Paola Cantalupo, Prix de Lausanne 1977

Parmi les partenaires artistiques du 45e anniversaire Prix de Lausanne, plusieurs sont d’anciens lauréats. Ils se souviennent et se racontent, sur le Blog Harlequin News.

Aujourd'hui Paola Cantalupo, directrice artistique et pédagogique de l' Ecole Supérieure de Danse de Cannes-Mougins Rosella Hightower et de l'Ecole Nationale Supérieure de Danse de Marseille, juré.

Dernière limite !
« J’avais 18 ans et j’étais en dernière année à l’Ecole de la Scala de Milan. Juste avant la clôture des inscriptions, je vois une affiche annonçant le Prix de Lausanne. Je me rends chez la directrice de l’Ecole et lui demande de participer. Elle accepte et me prépare en urgence. Par chance, comme c’était une ancienne soliste au ballet du XXe siècle, j’avais déjà à mon répertoire la variation de l’Elue du Sacre du Printemps  de Béjart.
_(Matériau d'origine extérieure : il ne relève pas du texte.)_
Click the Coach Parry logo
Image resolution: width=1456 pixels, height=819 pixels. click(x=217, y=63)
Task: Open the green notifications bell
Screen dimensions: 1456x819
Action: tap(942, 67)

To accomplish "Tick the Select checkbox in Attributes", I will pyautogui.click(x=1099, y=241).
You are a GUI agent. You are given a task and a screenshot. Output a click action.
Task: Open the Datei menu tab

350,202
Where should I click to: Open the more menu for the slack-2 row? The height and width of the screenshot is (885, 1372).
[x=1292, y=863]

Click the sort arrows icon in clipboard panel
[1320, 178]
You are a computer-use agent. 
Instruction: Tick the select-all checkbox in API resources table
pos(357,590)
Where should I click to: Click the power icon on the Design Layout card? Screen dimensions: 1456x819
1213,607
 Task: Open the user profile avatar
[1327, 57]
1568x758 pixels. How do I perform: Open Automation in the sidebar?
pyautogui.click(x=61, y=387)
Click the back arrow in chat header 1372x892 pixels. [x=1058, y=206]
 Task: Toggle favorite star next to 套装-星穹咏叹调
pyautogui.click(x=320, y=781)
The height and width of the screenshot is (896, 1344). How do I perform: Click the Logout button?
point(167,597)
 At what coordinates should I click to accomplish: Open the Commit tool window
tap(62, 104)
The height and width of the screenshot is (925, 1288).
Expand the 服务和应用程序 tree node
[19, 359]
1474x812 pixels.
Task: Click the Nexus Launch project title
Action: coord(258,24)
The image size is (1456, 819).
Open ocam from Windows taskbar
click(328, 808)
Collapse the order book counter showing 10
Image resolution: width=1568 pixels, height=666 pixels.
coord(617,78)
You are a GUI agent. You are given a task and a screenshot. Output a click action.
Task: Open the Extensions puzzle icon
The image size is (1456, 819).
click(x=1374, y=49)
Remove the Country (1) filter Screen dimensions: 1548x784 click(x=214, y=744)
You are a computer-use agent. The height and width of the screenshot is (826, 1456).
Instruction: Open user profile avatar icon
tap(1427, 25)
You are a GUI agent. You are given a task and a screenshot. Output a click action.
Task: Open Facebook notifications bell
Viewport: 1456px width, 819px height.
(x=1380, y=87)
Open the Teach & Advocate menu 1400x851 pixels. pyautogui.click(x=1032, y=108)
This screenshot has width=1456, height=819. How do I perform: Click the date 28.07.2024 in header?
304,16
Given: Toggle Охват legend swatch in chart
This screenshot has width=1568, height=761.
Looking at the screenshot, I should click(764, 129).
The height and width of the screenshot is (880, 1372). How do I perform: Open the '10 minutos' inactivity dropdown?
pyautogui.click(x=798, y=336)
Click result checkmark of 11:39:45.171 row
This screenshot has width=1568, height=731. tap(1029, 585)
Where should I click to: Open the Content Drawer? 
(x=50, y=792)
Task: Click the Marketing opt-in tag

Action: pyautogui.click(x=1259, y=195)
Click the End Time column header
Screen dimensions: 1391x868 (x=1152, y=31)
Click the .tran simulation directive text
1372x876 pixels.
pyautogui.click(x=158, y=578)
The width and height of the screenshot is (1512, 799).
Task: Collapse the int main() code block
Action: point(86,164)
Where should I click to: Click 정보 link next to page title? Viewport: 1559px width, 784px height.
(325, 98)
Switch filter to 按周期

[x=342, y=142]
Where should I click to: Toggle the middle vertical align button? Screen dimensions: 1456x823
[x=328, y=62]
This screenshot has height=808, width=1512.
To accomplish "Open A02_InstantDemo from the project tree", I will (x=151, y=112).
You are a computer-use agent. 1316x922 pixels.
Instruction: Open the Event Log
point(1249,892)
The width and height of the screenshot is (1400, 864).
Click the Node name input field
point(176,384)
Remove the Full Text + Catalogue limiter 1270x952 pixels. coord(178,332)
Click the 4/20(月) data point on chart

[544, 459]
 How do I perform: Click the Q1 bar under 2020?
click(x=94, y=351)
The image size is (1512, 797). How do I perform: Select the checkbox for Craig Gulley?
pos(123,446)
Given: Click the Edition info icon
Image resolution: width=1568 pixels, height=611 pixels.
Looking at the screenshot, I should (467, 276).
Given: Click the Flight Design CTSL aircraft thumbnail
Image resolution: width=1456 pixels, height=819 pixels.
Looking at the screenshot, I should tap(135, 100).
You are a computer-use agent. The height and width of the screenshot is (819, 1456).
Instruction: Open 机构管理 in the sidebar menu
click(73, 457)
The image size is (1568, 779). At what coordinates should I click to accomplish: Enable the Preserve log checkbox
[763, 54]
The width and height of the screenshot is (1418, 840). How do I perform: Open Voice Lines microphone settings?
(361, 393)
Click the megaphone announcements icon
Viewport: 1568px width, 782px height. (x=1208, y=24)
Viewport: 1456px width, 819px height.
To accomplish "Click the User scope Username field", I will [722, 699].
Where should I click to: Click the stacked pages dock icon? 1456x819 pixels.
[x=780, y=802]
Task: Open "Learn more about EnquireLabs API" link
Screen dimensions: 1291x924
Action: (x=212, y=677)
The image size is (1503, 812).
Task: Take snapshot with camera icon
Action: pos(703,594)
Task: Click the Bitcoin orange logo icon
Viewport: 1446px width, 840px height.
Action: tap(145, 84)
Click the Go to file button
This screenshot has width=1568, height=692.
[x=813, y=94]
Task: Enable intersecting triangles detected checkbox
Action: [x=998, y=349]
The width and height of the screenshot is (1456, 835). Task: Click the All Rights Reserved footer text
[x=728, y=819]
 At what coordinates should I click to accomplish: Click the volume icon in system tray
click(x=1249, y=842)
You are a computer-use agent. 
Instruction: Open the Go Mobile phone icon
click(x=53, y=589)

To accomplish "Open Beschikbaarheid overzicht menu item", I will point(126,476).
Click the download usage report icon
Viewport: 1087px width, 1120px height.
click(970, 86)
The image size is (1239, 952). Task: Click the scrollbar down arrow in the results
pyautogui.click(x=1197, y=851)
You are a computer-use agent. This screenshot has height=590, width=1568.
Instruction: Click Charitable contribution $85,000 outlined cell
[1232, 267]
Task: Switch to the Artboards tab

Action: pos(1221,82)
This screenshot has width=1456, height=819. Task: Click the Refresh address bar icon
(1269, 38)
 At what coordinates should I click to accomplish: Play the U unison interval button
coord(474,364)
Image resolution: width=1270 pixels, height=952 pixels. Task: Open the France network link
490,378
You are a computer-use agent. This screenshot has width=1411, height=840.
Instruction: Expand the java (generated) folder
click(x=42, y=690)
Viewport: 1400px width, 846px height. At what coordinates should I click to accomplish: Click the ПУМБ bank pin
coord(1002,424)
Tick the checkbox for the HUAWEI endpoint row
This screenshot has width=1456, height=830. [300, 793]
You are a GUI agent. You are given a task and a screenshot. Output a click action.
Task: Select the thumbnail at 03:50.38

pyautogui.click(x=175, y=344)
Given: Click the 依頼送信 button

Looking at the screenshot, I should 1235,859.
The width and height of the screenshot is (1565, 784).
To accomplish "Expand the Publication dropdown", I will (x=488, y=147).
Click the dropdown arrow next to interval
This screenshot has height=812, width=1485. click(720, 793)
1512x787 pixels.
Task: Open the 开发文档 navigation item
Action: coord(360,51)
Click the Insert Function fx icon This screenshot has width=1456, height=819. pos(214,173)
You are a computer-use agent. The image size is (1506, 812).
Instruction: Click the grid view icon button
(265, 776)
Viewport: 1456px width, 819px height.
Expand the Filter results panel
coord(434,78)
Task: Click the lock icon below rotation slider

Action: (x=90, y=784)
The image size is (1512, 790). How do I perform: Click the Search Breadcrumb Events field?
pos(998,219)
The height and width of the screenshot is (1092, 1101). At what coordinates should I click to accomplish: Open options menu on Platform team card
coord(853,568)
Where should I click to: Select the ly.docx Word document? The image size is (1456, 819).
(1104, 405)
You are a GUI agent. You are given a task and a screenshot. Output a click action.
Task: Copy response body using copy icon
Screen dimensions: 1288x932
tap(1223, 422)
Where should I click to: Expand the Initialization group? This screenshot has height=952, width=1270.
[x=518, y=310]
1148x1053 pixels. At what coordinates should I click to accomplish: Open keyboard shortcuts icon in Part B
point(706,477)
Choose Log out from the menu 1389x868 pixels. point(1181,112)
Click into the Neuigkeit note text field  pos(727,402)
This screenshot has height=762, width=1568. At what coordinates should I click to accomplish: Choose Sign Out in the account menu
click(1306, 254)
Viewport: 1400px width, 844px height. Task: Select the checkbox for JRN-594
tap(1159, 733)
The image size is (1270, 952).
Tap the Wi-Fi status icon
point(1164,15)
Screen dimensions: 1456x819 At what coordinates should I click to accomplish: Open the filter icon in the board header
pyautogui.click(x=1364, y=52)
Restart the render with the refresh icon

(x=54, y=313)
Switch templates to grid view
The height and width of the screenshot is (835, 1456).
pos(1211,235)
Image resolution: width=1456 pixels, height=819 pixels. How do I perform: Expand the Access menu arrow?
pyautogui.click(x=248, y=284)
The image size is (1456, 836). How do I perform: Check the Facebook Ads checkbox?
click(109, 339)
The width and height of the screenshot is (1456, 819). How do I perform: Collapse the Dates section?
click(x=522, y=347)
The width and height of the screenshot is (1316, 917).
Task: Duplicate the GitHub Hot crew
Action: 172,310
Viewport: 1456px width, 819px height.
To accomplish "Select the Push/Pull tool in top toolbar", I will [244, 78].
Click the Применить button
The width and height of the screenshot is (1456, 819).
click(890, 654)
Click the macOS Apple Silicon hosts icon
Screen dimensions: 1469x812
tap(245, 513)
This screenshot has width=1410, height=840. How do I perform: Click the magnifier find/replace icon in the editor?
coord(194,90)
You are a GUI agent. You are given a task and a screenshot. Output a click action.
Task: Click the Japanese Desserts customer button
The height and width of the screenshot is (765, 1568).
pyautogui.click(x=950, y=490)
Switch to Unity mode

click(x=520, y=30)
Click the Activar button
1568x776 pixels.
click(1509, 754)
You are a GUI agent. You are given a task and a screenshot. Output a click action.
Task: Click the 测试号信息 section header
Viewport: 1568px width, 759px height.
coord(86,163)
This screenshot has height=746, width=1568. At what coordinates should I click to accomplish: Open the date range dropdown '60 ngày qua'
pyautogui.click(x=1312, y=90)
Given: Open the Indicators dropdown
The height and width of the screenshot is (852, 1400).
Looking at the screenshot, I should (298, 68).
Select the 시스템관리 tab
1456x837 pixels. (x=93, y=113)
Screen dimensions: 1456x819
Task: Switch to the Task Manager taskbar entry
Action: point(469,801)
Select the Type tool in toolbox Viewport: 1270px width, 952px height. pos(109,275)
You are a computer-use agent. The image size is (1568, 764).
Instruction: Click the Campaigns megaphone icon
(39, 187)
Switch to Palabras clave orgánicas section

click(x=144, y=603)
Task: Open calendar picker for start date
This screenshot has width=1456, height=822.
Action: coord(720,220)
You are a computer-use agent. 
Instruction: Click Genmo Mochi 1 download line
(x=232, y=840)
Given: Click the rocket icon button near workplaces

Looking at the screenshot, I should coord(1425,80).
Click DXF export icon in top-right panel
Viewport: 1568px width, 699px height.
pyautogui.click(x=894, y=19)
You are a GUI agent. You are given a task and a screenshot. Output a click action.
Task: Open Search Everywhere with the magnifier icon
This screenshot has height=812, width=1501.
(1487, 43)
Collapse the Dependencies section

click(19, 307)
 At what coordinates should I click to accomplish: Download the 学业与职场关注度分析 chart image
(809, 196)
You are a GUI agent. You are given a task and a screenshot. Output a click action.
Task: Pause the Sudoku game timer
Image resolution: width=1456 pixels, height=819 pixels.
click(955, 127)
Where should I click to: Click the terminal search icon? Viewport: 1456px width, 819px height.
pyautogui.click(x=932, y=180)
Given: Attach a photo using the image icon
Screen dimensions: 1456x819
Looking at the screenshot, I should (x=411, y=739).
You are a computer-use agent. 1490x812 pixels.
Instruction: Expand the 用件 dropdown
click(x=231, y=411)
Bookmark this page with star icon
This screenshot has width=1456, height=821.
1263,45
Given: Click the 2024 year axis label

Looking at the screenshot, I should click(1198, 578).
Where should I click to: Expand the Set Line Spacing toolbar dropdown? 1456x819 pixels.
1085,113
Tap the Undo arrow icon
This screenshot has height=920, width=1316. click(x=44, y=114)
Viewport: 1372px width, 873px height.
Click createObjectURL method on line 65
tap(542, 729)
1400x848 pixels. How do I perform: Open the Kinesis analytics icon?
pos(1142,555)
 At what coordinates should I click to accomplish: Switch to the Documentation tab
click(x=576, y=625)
Je la choisis donc en contemporain. Et en classique, je prends la variation du premier acte de Giselle.

Sélections successives
Le concours était d’abord pour moi l’occasion de sortir du château doré de la Scala et de découvrir ce qu’il y avait en dehors ! Je ne m’attendais à rien, je n’étais pas venue pour gagner, simplement pour voir et participer. Lorsque je suis arrivée avec mon père à Lausanne, j’ai été surprise par le nombre de candidats. A l’époque, ce n’était pas aussi bien organisé qu’aujourd’hui, et les éliminations se faisaient au fur et à mesure des classes et des auditions. Mes premiers passages ont été positifs, notamment grâce au « Sacre », et je suis arrivée jusqu’à la finale.

Directement pro
Lorsque Philippe Braunschweig m’a annoncé que j’avais remporté la médaille d’or, il m’a demandé dans quelle école je désirais entrer. Je n’y avais jamais pensé ! Prise de court, j’ai répondu celle du New York City Ballet ou celle du Royal Ballet, parce que c’étaient les deux plus importantes. Mais en fait, je n’avais plus besoin de formation et j’étais déjà prête pour le monde professionnel. J’ai donc laissé la bourse aux autres lauréats et ai simplement reçu une somme d’argent.

Promotion 77
Ç’a a été une expérience magnifique. J’ai rencontré plein de gens avec qui je suis restée très liée, comme Jean-Christophe Maillot, qui pendant le concours n’arrêtait pas de prendre des photos ou de filmer les autres candidats ! Tous sont devenus des amis et font un peu partie de ma famille. Cette récompense m’a donné confiance en moi et conforté mon choix de devenir professionnelle. Elle a aussi rassuré mon père, qui m’avait accompagnée sans y croire et qui a eu la satisfaction de voir que toutes ces années consacrées à la danse ne l’avaient pas été en vain.

Parcours
J’ai alors commencé ma carrière, en entrant peu après dans le corps de ballet de la Scala, que j’ai quitté au bout de deux ans pour rejoindre la compagnie de Maurice Béjart. Tout au long de mes pérégrinations, je suis toujours restée en contact avec l’équipe du Prix de Lausanne, en particulier Philippe Braunschweig. C’est ainsi qu’en 1991, jeune soliste aux Ballets de Monte-Carlo, j’ai remplacé au pied levé Maïa Plissetskaïa comme juré. J’étais alors l’une des premières ex-lauréates, avec Patrick Armand, à occuper ce rôle.

Fidélité
J’ai déjà été deux fois jury et j’ai participé deux fois, en tant que danseuse, au gala final du Prix - dont celui du 35e anniversaire, avec un pas de deux. Cela m’a permis de rencontrer tous les directeurs d’écoles et de participer ensuite au comité artistique, afin de contribuer à faire évoluer le concours. Nous avons mis en place la finale du samedi, les quatre jours de classe préalables, le choix des variations, et développé le nombre des écoles partenaires. Je me suis toujours rendue disponible pour le Prix. Revenir une nouvelle fois en tant que juré est un honneur, et un plaisir.